Сабля лежала на полу. Свеча горела на столе. Федька стола у косяка. Эти три явления приходилось удерживать в сознании одновременно, и Федька старалась сосредоточиться, ничего лишнего, отвлекающего сюда не примешивать, чтобы не сбиться. Сабля на полу, свеча на столе, а Федька у косяка — в этом заключалась устойчивость. Опираясь на три точки, легче было держаться на ногах.
Тяжесть, которую принимала Федька плечами и суставами, сама по себе не была чрезмерной, утомляло лишь постоянство, с каким собственное тело давило однообразно вниз. «Не хорошо», — догадалась Федька. Долго ей пришлось добираться до этой мысли. И не скоро освоила она следующую: на лавке тулуп. Там хорошо. А здесь плохо.
Кружным путём, по окраинам, Федька принялась одолевать комнату, стараясь действовать не наобум и беспорядочно, а именно в тот момент, когда пол поднимался вверх и общий крен на стену способствовал движению — ловчее было продвигаться, перебирая руками. Когда же, наоборот, стена обнаруживала угрожающий нрав, заваливалась на Федьку, а пол проседал, уходил из-под ног, она предпочитала не рисковать, пережидая, пока такое положение вещей не изменится к лучшему.
Непредвиденным затруднением предстал моток верёвки.

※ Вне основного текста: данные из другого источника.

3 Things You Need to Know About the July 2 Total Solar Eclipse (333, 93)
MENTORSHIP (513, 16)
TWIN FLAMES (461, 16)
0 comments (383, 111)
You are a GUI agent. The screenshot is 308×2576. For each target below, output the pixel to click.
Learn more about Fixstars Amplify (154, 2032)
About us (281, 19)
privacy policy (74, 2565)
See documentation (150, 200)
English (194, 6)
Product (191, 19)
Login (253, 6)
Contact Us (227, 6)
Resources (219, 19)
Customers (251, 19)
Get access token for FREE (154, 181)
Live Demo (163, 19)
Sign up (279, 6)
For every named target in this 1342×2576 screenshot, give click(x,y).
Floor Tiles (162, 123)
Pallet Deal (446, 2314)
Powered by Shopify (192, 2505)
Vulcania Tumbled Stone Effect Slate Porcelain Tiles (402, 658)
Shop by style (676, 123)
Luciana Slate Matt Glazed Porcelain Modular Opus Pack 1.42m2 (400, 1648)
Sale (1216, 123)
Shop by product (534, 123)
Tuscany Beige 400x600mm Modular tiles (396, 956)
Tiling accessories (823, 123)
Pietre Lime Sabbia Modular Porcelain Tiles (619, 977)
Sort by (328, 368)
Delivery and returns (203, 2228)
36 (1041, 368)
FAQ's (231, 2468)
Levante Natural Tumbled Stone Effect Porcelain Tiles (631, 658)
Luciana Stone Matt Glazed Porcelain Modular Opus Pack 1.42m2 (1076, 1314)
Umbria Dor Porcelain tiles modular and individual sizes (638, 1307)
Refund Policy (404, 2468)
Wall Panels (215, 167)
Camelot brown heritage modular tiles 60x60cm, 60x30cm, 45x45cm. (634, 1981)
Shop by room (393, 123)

Большая груда просаленной верёвки перегородила лавку и, не помещаясь там целиком, свисала. Федька остановилась думать: потирала глаза, вновь и вновь оглядывая жилистые, чёрные от вара жгуты. Что-то приключилось со зрением: витки множились, путались и груда сама расплывалась, меняя очертания. Хотелось придержать, чтобы не расползлась вовсе.
«Не торопись, — уговаривала она себя, — думай».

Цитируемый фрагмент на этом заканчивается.